Storage Textures
Writing to textures from compute shaders
Beyond Reading
So far, textures have been read-only resources. We sample from them, but we cannot write to them. For many GPU workloads—image processing, procedural generation, simulation—we need to create texture data on the GPU itself.
Storage textures unlock this capability. They allow compute shaders to write pixel values directly, treating the texture as a 2D or 3D array of writable memory. Combined with compute shaders, storage textures enable entirely GPU-side image generation and transformation pipelines.

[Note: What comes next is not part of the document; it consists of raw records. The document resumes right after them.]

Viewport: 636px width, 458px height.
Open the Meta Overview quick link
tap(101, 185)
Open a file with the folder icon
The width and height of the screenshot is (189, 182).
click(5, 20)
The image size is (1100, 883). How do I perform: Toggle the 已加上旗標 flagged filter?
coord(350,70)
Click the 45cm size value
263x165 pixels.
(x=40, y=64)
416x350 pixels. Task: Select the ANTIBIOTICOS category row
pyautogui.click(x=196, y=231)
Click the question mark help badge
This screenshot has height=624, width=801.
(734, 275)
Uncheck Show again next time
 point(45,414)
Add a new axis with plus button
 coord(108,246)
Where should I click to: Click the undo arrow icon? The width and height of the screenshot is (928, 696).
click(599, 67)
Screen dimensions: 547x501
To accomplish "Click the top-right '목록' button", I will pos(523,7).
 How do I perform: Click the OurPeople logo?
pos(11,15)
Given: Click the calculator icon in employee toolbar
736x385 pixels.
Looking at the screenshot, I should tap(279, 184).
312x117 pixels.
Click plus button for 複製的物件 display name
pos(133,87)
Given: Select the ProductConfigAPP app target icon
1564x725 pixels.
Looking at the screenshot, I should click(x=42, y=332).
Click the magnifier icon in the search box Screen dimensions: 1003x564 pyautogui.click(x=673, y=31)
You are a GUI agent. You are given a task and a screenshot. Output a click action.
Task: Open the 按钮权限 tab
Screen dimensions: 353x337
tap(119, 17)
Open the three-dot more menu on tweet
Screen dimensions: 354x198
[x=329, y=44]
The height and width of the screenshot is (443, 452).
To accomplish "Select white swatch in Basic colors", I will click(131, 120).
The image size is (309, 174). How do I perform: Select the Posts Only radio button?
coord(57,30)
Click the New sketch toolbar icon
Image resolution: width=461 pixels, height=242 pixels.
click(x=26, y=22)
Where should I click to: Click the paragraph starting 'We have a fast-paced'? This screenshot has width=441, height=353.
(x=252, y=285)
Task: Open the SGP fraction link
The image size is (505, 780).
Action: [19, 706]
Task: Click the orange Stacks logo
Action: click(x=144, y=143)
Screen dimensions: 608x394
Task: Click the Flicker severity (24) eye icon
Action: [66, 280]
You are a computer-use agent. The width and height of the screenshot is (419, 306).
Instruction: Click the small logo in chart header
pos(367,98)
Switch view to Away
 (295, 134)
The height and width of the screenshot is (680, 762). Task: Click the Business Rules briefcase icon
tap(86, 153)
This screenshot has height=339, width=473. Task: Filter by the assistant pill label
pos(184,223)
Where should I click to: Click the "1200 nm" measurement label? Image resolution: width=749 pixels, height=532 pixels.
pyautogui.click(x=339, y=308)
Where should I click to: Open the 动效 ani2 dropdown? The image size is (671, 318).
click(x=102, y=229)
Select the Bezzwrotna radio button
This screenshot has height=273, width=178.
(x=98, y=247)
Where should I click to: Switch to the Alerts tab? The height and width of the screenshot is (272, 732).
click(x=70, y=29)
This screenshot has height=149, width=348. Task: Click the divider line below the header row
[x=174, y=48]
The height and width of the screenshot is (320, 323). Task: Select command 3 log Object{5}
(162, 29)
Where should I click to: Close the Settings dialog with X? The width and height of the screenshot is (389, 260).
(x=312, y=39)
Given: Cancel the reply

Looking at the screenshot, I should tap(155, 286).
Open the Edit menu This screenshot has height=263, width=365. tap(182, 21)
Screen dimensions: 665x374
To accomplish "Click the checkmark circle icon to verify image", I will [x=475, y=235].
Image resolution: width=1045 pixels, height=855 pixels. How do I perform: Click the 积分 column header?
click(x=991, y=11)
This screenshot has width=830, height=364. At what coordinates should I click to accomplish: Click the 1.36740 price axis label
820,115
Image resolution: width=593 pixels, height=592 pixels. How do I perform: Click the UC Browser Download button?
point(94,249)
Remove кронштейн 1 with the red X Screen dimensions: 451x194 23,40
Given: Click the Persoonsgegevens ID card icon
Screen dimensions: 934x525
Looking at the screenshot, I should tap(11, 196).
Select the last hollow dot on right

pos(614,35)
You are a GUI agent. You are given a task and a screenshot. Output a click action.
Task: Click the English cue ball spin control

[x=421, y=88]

Declaring Storage Textures
Creating a storage texture requires a specific usage flag. When you want a texture that compute shaders can write to, include STORAGE_BINDING in the usage:
const storageTexture = device.createTexture({
size: [256, 256],
format: "rgba8unorm",
usage:
GPUTextureUsage.STORAGE_BINDING | // Can be used as storage in compute
GPUTextureUsage.TEXTURE_BINDING | // Can be sampled as regular texture
GPUTextureUsage.COPY_SRC, // Can copy from it
});The combination of STORAGE_BINDING and TEXTURE_BINDING is common: you write to the texture in a compute pass, then sample from it in a render pass. This two-stage pattern enables compute-to-render workflows.
Storage Textures in WGSL
In your shader, storage textures use a specialized type declaration:
@group(0) @binding(0) var outputTexture: texture_storage_2d<rgba8unorm, write>;
@compute @workgroup_size(8, 8)
fn main(@builtin(global_invocation_id) id: vec3u) {
let color = vec4f(
f32(id.x) / 256.0,
f32(id.y) / 256.0,
0.5,
1.0
);
textureStore(outputTexture, id.xy, color);
}The type texture_storage_2d<format, access> specifies both the format and access mode. The format must match exactly what you created on the JavaScript side. The access mode is either write or read_write (though read_write support varies by format and device).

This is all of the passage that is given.